Aya Nakamura : la musique populaire qui fait bouger la langue française
Depuis la sortie de son premier single "Comportement" en 2017, Aya Nakamura est devenue l'une des plus populaires chanteuses françaises. Au point que ses expressions commencent à entrer dans le langage courant.
En trois ans, elle est devenue la plus grande star française du RnB dans le monde. Aya Nakamura sort, vendredi 13 novembre, un nouvel album sobrement intitulé Aya. La chanteuse de 25 ans, née à Bamako au Mali, a déjà enchaîné les titres à succès : Comportement, Djadja, Pookie, dont les paroles mélangent dialectes africains et langage urbain.
Des mots qu'expliquent à franceinfo des jeunes de Montreuil, en Seine-Saint-Denis. La question leur paraîtrait presque un peu bête : "C'est quoi une pookie ? - Ba, c'est une pookave ! Quelqu'un qui balance, qui ne tient pas sa langue, qui aime trop parler", explique l'une d'entre eux. On poursuit avec joli djo ? "Joli gars, c'est logique !", répond une autre... "Djo", issu du nouvel album d'Aya Nakamura, fait surtout partie d'un argot urbain de Côte d'Ivoire, sur la base de plusieurs langues africaines.
Des influences multiples, et pourtant ces mots sont utilisés depuis bien longtemps par beaucoup de jeunes Français, comme Karim. "Elle parle comme nous. Et ce n'est pas qu'ici, en banlieue parisienne. Dans toutes les banlieues françaises, c'est comme ça que l'on parle", affirme-t-il.

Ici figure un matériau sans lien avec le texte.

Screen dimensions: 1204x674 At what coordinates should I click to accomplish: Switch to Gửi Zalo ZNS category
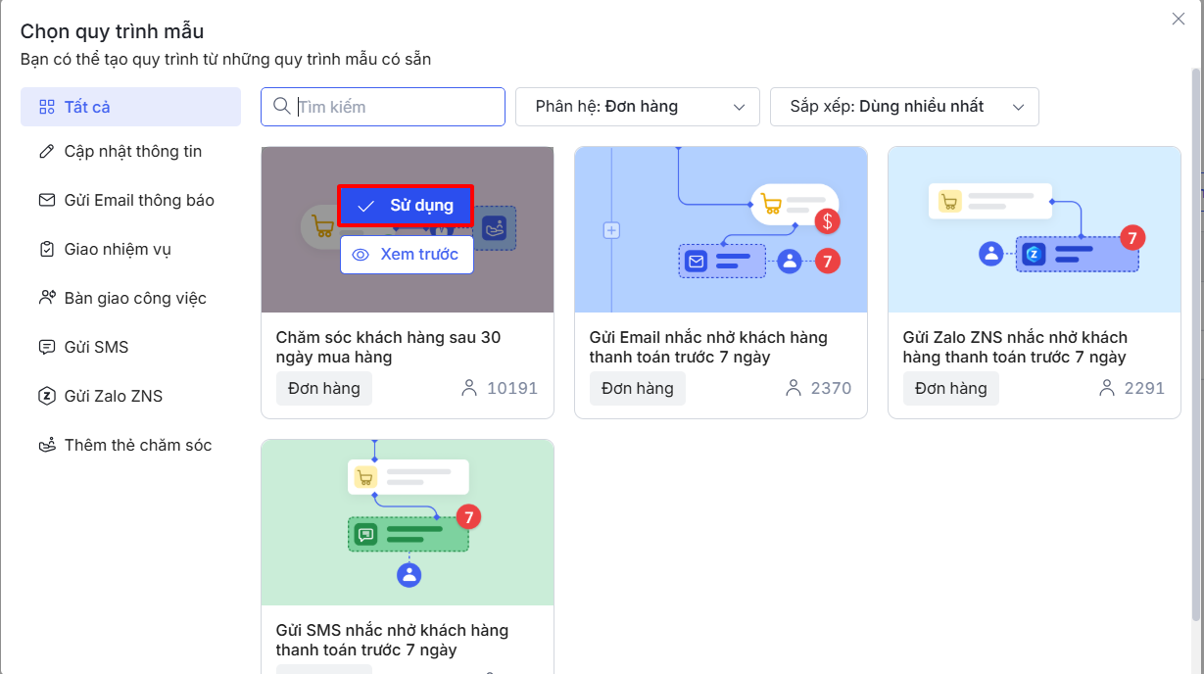point(114,397)
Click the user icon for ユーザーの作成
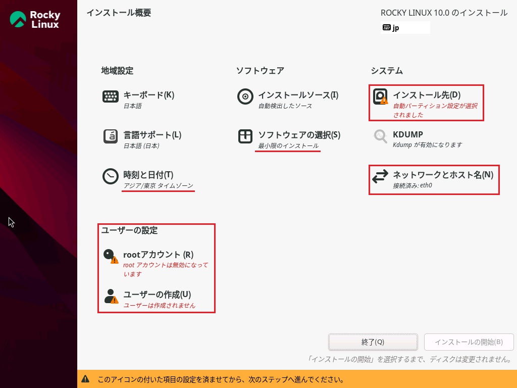 (111, 296)
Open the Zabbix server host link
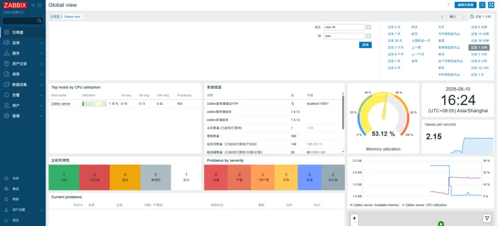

Pour nous c'est ça la langue française.
Karim, jeune de Montreuilà franceinfo
Avec plus d'un million d'albums vendus dans le monde, ce langage urbain est désormais diffusé partout, tout le temps. Une très bonne chose pour Aurore Vincenti, linguiste aux éditions Le Robert et spécialiste des argots. "Ce n'est pas elle qui l'a fait émerger. En revanche, elle le diffuse plus largement et c'est aussi ça le rôle des musiques populaires : diffuser une langue qui auparavant évoluait dans des petits cercles."
Ça popularise une façon de parler un plaisir du verbe qui s'affranchit des règles.
Aurore Vincenti, linguiste aux éditions Le Petit Robertà franceinfo
Une question revient souvent cependant : est-ce que ce langage urbain, de plus en plus répandu, entraîne un appauvrissement de la langue française ? Pas du tout, estiment ces lycéennes de Montreuil : "On sait que l'on ne va pas parler de la même façon quand on parle à nos potes ou quand on est à l'école, par exemple, ou pour un entretien. On sait quel mot utiliser selon la situation."
"Une langue qui se renouvelle, c'est une langue qui va bien"
Aurore Vincenti va même plus loin : les chansons d'Aya Nakamura contribuent à l'enrichissement de la langue de Molière, selon elle. "Une langue qui se renouvelle, qui en son sein voit naître de nouveaux vocables, c'est une langue qui va bien", explique la linguiste. Et d'assurer que cette langue qui évolue ne va pas éliminer pour autant les vocables plus anciens : "Quand le mot "djo" arrive, il ne va pas supprimer les mots "mec" ou "homme". C'est un mot de plus !" Aurore Vincenti admet cependant que ces nouveaux mots restent pour l'instant cantonnés au langage parlé. Et ne rentreront pas tout de suite dans le dictionnaire.